Partager


Une moisson de 3215 milliards de F CFA


Les lampions se sont éteints, le vendredi 13 juin au CICB, sur la 6e Table ronde des bailleurs de fonds du Mali. La moisson a été bonne pour notre pays, qui reçoit de ses partenaires au développement, un engagement financier de 3215 milliards de F CFA, pour la période 2008-2012.

L’examen de passage a été réussi pour le Mali, qui devait convaincre ses partenaires au développement à mettre la main à la poche pour lui permettre d’enclencher une croissance accélérée de son développement.

La 6e Table ronde des bailleurs de fonds, qui a enregistré la participation de 250 personnes représentants les partenaires bilatéraux, multilatéraux et organismes financiers sous-régionaux et internationaux, a été l’occasion, pour le Mali, d’exprimer ses besoins réels de financement.

Les partenaires du Mali ont fait le constat, selon lequel, le gouvernement s’est engagé à mobiliser des ressources internes par l’augmentation des recettes fiscales et la recherche de ressources extérieures complémentaires par des dons et des prêts à des taux préférentiels.

Les participants ont alors jugé utile de renouveler leur confiance à notre pays en réitérant leur engagement à poursuivre leur coopération dans le carde des orientations et priorités définies par le gouvernement.

Deux annonces de financements ont été faites à notre pays par les bailleurs de fonds.

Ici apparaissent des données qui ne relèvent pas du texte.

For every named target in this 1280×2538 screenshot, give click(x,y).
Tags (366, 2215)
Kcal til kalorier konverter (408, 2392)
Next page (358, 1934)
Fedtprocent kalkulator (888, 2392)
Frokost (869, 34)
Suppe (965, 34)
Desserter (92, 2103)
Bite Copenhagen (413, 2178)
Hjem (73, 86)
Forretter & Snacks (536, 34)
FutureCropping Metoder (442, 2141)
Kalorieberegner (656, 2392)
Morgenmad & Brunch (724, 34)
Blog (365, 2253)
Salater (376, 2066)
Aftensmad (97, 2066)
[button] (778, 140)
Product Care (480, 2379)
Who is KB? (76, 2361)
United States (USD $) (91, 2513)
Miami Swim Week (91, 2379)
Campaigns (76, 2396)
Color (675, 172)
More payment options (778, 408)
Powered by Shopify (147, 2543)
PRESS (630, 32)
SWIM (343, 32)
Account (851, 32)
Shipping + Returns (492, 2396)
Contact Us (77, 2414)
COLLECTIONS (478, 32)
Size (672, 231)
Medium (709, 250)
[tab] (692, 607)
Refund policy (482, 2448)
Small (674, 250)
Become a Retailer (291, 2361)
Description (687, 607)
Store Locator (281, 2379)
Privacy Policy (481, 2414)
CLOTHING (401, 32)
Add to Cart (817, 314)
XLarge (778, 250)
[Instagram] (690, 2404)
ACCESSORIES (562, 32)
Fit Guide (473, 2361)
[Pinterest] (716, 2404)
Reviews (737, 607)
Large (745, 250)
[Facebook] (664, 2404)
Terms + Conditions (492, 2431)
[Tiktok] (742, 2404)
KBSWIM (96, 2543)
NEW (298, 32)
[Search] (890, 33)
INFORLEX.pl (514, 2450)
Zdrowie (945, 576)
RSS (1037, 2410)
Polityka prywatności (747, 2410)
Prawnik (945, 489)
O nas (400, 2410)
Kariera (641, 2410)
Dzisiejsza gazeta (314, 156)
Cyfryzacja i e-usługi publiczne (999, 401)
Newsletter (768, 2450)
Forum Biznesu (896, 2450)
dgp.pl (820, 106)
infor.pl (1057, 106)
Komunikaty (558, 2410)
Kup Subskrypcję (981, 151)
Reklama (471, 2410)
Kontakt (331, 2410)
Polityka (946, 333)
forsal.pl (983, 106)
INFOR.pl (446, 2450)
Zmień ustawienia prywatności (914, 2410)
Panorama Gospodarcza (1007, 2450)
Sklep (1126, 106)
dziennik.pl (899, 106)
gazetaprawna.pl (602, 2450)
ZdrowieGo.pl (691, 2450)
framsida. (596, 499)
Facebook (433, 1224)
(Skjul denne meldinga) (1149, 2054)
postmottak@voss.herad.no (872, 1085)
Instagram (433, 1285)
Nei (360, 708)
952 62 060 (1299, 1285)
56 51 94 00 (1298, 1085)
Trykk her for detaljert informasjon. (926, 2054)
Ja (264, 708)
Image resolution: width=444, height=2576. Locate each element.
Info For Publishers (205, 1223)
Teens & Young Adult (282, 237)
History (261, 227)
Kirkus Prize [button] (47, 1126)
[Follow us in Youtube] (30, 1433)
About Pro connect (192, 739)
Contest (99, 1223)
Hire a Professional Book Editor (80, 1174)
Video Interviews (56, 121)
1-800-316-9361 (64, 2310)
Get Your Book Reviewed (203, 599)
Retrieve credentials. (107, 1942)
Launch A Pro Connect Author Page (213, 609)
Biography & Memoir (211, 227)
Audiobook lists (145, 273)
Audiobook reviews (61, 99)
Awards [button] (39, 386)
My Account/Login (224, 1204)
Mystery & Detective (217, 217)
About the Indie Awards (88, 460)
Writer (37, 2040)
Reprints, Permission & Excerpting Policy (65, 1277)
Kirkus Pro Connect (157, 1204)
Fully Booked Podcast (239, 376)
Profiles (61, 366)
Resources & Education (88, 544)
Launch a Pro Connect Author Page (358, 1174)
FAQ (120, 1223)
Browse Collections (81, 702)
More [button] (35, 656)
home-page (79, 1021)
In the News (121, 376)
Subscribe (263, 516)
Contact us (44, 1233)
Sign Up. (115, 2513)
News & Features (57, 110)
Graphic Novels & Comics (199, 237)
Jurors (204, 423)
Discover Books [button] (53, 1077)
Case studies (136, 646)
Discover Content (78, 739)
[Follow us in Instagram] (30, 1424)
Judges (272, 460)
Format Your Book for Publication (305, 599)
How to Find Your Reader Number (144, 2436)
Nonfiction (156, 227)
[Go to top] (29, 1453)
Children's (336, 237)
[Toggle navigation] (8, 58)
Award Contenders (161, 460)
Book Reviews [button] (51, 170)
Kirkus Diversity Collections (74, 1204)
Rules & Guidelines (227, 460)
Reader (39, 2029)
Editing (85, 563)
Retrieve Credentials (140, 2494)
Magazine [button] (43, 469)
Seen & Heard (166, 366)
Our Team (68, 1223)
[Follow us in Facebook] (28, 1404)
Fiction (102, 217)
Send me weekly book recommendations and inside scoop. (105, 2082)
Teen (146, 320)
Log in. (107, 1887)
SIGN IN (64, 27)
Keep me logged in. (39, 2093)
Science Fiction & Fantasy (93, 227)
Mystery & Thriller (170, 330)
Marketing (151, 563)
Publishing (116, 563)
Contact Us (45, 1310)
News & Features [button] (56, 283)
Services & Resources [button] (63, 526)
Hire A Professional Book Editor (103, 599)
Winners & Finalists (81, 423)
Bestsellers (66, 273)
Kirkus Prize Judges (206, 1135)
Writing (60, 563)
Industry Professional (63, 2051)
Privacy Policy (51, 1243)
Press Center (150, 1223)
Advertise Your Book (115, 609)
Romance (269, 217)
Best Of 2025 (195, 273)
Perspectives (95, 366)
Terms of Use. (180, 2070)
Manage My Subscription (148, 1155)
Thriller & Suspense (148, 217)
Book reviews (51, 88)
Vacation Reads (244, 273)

L’une sur la période 2008-2011 pour un montant de 2634 milliards de nos francs ; et l’autre pour l’année 2012 à hauteur de 581 milliards de F CFA. Le total des promesses de financements se chiffre à la bagatelle de 3215 milliards de F CFA.

La stratégie de croissance accélérée du gouvernement a ainsi eu l’assentiment de ses partenaires, qui ont accepté de poursuivre les consultations pour une mobilisation des ressources indispensables à sa mise en œuvre et à celle du plan décennal des OMD. La conférence a préconisé la tenue, dans de brefs délais de consultations sur les thèmes relatifs au plan de développement agro-sylvo-pastoral 2008-2012 ;

la promotion des exportations et l’intégration du Mali dans le commerce mondial ; le schéma directeur statistique et son plan d’action de mise en œuvre ; l’initiative de localisation des OMD dans les 166 communes du PNSA et son impact sur la sécurité alimentaire.


Risques pour les OMD

La tâche consistait, pour le Premier ministre Modibo Sidibé, de prouver que le Mali connaît des avancées en matière de démocratie, d’Etat de droit, de respect des droits humains, de paix et de sécurité, de libertés individuelles et collectives, de pluralisme de l’espace médiatique. Le Premier ministre a fait part de son ambition de booster notre économie en développant l’agriculture et la culture du riz destiné à l’exportation.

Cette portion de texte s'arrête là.